PARASITE BURDEN AND CONSTITUTION OF MAJOR HISTOCOMPATIBILITY COMPLEX IN THE MALAGASY MOUSE LEMUR, MICROCEBUS MURINUS
Article first published online: 9 MAY 2007
Volume 59, Issue 2, pages 439–450, February 2005
How to Cite
Schad, J., Ganzhorn, J. U. and Sommer, S. (2005), PARASITE BURDEN AND CONSTITUTION OF MAJOR HISTOCOMPATIBILITY COMPLEX IN THE MALAGASY MOUSE LEMUR, MICROCEBUS MURINUS. Evolution, 59: 439–450. doi: 10.1111/j.0014-3820.2005.tb01002.x
- Issue published online: 9 MAY 2007
- Article first published online: 9 MAY 2007
- Received May 18, 2004. Accepted November 10, 2004.
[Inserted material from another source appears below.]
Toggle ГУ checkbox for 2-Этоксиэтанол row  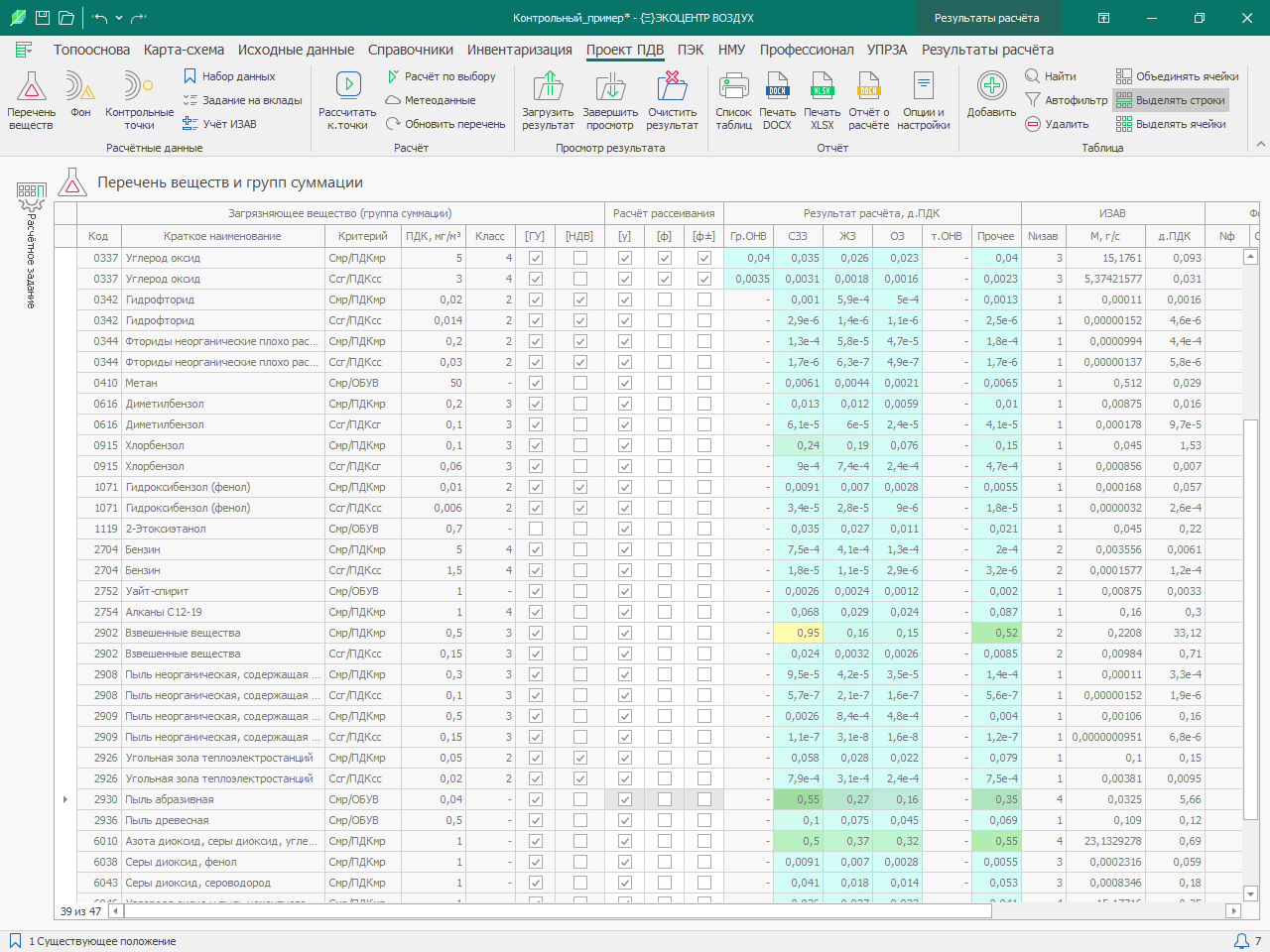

- major histocompatibility complex;
- Microcebus murinus;
- parasite load.
Abstract We investigated the importance of the major histocompatibility complex (MHC) constitution on the parasite burden of free-ranging mouse lemurs (Microcebus murinus) in four littoral forest fragments in southeastern Madagascar. Fourteen different MHC class II DRB-exon 2 alleles were found in 228 individuals with high levels of sequence divergence between alleles. More nonsynonymous than synonymous substitutions in the functional important antigen recognition and binding sites indicated selection processes maintaining MHC polymorphism. Animals from the four forest fragments differed in their infection status (being infected or not), in the number of different nematode morphotypes per individual (NNI) as well as in the fecal egg counts (FEC) values. Heterozygosity in general was uncorrelated with any of these measures of infection. However, a positive relationship was found between specific alleles and parasite load. Whereas the common allele Mimu-DRB*1 was more frequently found in infected individuals and in individuals with high NNI and FEC values (high parasite load), the rare alleles Mimu-DRB*6 and 10 were more prevalent in uninfected individuals and in individuals with low NNI and FEC values (low parasite load). These three alleles associated with parasite load had unique amino acid motifs in the antigen binding sites. This distinguished them from the remaining 11 Mimu-DRB alleles. Our results support the hypothesis that MHC polymorphism in M. murinus is maintained through pathogen-driven selection acting by frequency-dependent selection. This is the first study of the association of MHC variation and parasite burden in a free-ranging primate.